#### [Check your understanding]
• 1. List every region that the article on Asian private credit names as a focus of AllianzGI's Asia Private Credit strategy.
• 2. Transcribe the part of the article on Asian private credit that runs from "Allianz Global Investors (AllianzGI)" up to and including "million in 2023.".

By Hamlin Lovell, NordicInvestor

The market environment has helped private credit gain traction in Asia in recent years as companies seek out financing alternatives to listed bonds, bank loans and equity. This has opened a market opportunity for funding s outside the public credit, banking, and private equity industries, according to Sumit Bhandari, Lead Portfolio Manager, Asia Private Credit at Allianz Global Investors.

Traditional public market solutions such as syndicated leveraged loans and high-yield bonds mainly serve large-cap or larger mid-market corporates, which leaves a void for AllianzGI’s Asia Private Credit, a mid-market lending strategy focusing on high-growth companies in Southeast Asia, South Asia, Oceania and the wider Asia-Pacific.

Allianz Global Investors (AllianzGI) launched its first Asian private credit fund in 2019.The second Asian private credit fund, Allianz Asia Pacific Secured Lending Fund (AAPSL) had its first close in 2022, raising $476 million, and aims for a second close taking Fund 2 assets to $600-700 million in 2023.

#### [Supplied data]
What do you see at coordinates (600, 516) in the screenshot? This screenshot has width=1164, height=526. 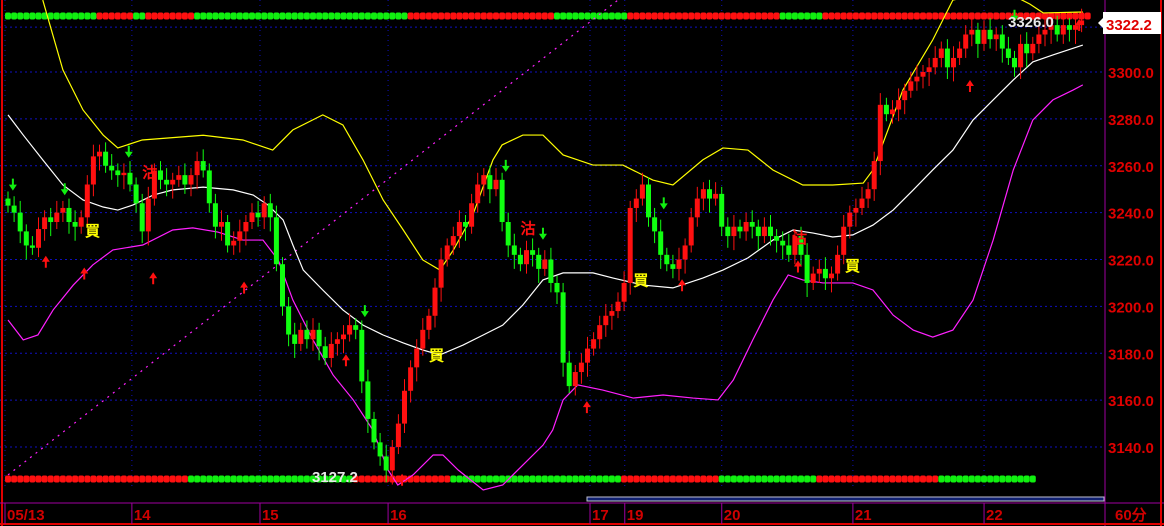 I see `time-tick-label: 17` at bounding box center [600, 516].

#### [Solutions to each task]
• 1. Southeast Asia, South Asia, Oceania, the wider Asia-Pacific

• 2.
Allianz Global Investors (AllianzGI) launched its first Asian private credit fund in 2019.The second Asian private credit fund, Allianz Asia Pacific Secured Lending Fund (AAPSL) had its first close in 2022, raising $476 million, and aims for a second close taking Fund 2 assets to $600-700 million in 2023.